As seguidas vezes em que sua palavra é
desautorizada esvaziam de significado político as manifestações de Jair
Bolsonaro
Notas & Informações, O Estado de
S.Paulo
19
de maio de 2019 | 03h00
Com preocupante frequência, o presidente Jair
Bolsonaro desdiz o que disse ou então é desmentido por ministros, por
parlamentares ou, o que é pior, pelos fatos. Pelo cargo que ocupa, Bolsonaro
deveria ser a principal referência das decisões do governo federal. Suas
declarações deveriam ter o peso institucional que a Presidência da República
confere a seu titular. Mas as seguidas vezes em que sua palavra é desautorizada
começam a esvaziar de significado político suas manifestações.
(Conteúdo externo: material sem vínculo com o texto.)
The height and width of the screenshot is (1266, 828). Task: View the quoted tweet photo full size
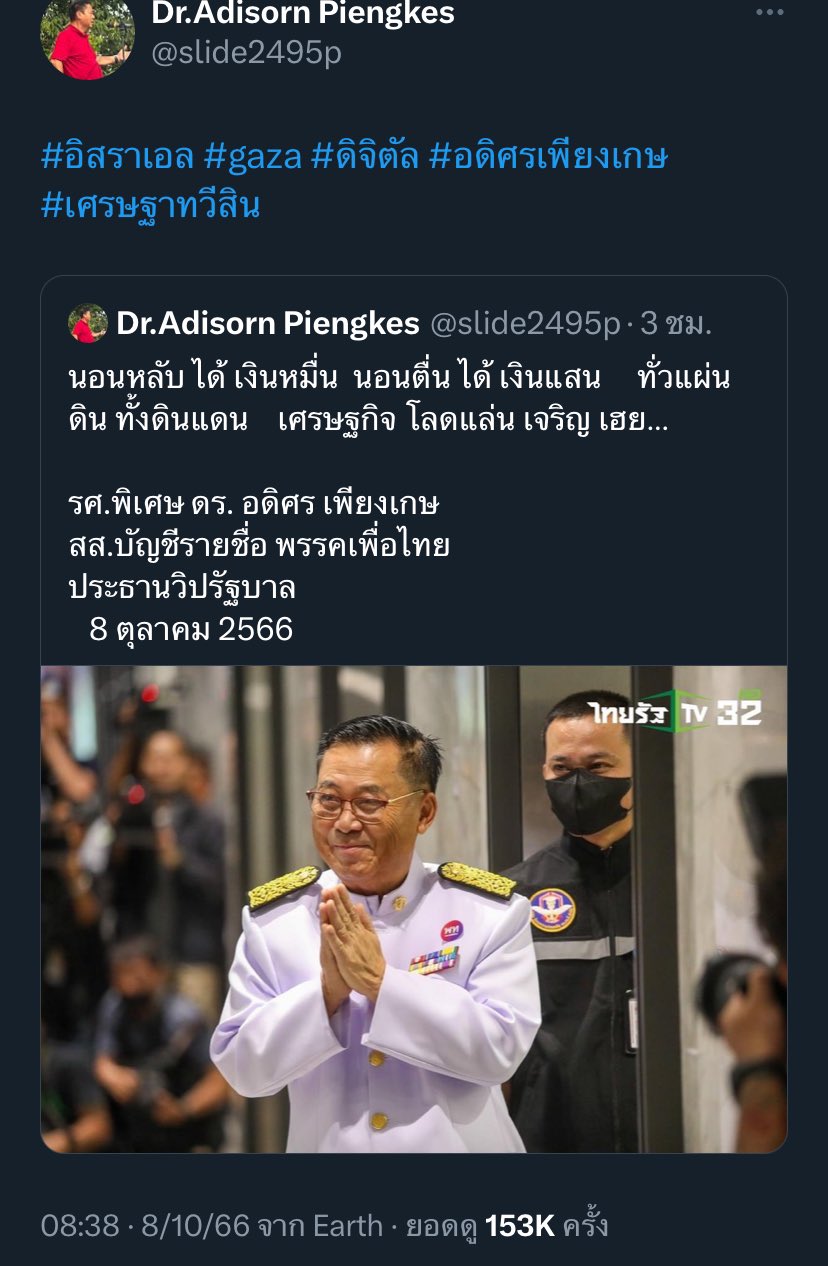pyautogui.click(x=414, y=909)
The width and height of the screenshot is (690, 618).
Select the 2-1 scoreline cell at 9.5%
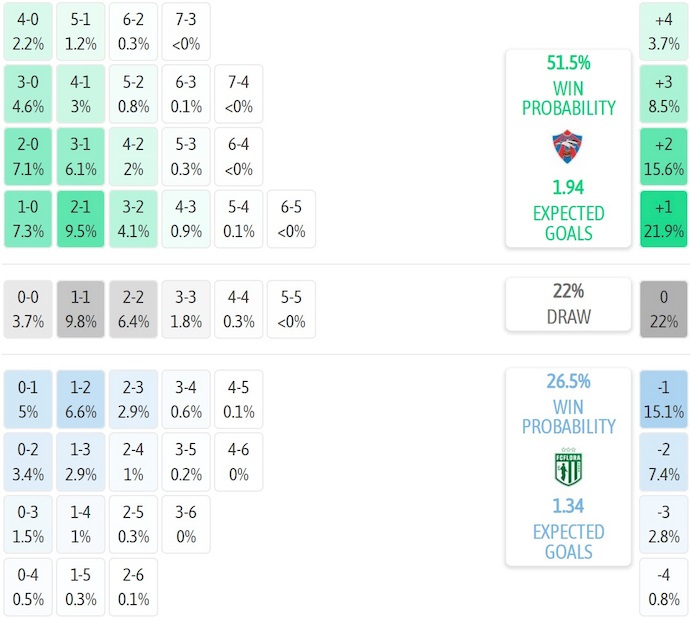coord(82,219)

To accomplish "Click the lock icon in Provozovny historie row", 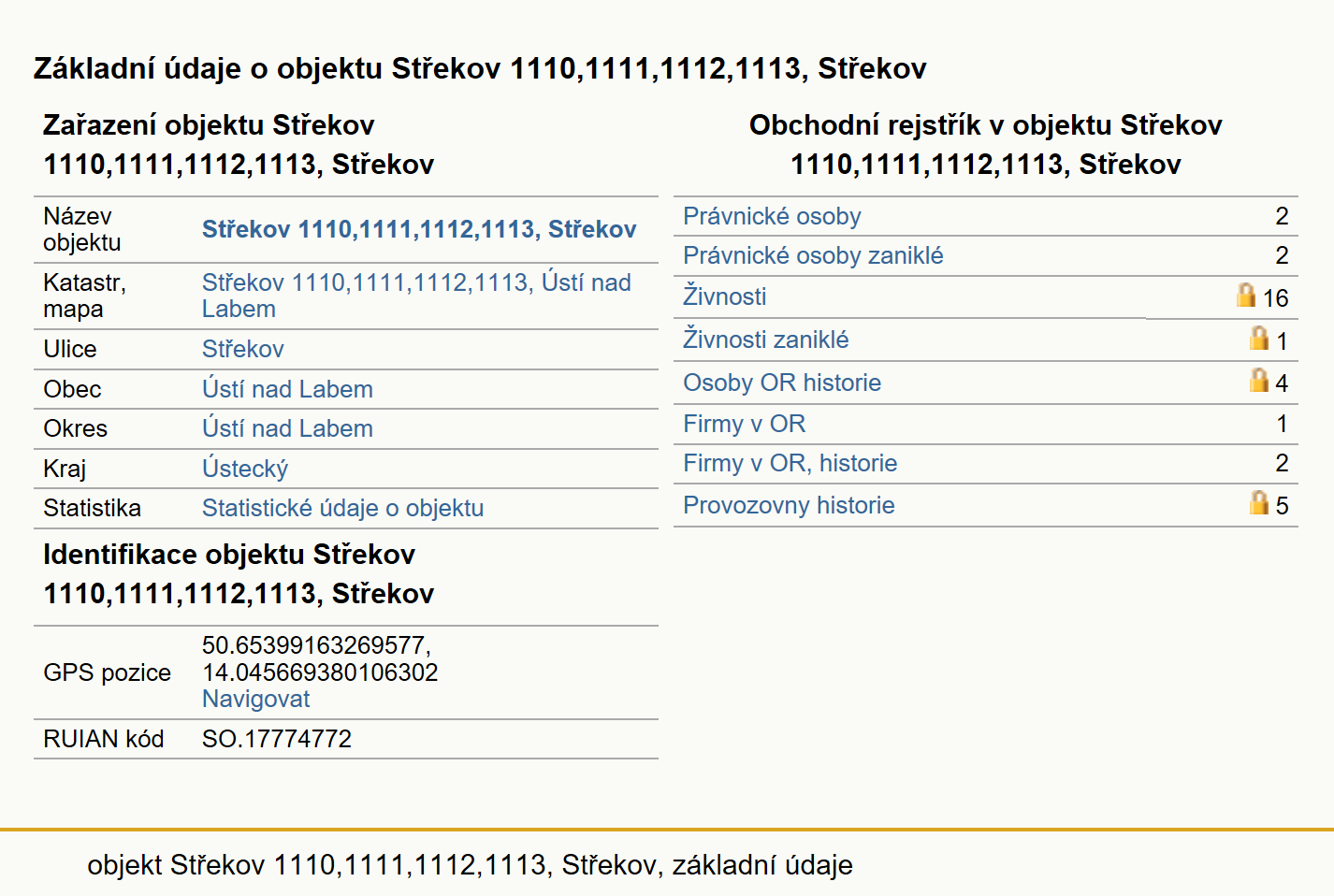I will [x=1259, y=502].
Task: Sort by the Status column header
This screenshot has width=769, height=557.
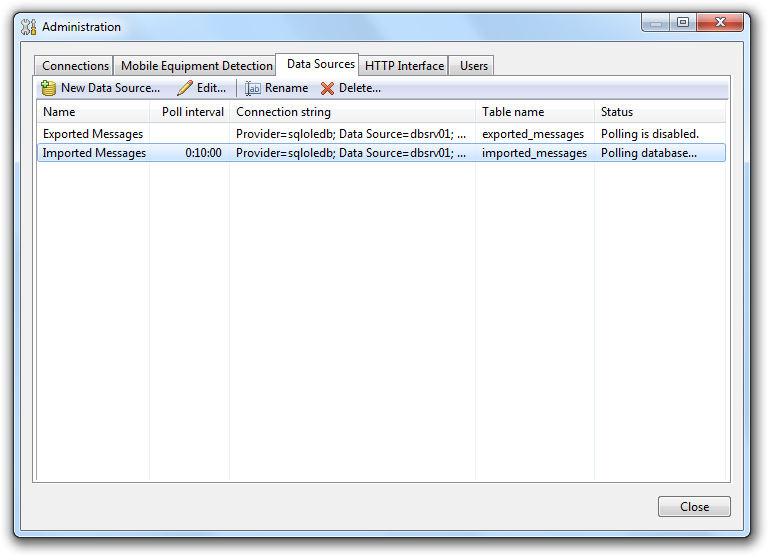Action: (x=660, y=112)
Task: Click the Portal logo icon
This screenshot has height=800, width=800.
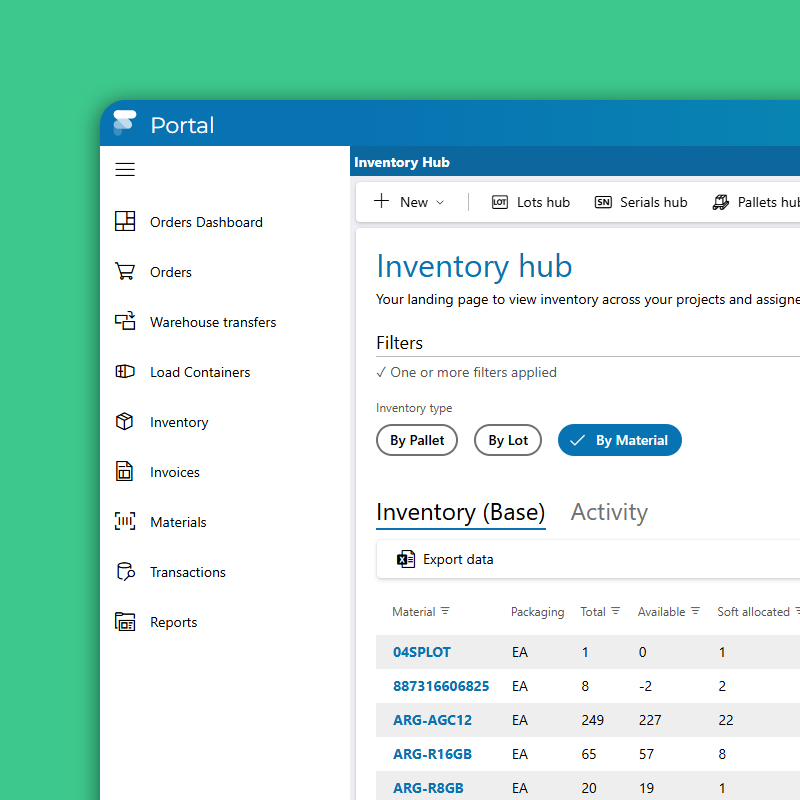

Para um
governante que já demonstrou não ter vocação para agregar apoios no Congresso,
essa dificuldade adicional certamente contribuirá para atrapalhar ainda mais o
andamento dos projetos de interesse do Palácio do Planalto e, no limite, a
própria governabilidade, pois ninguém hoje sabe o que Bolsonaro efetivamente
quer.
A mais recente confusão envolvendo declarações do
presidente ocorreu depois de um encontro com deputados, vários deles
governistas. Esses parlamentares informaram que, diante deles, Bolsonaro
telefonou para o ministro da Educação, Abraham Weintraub, para determinar que
não houvesse bloqueio de recursos no Orçamento da Educação. Os deputados saíram
da reunião e, no plenário, narraram o teor do telefonema. Logo em seguida,
porém, foram desmentidos pela Casa Civil – que, em nota, disse que “não procede
a informação” e que “o governo está controlando as contas públicas de maneira
responsável”. Ou seja, numa única nota, o governo fez os deputados passarem por
mentirosos e irresponsáveis.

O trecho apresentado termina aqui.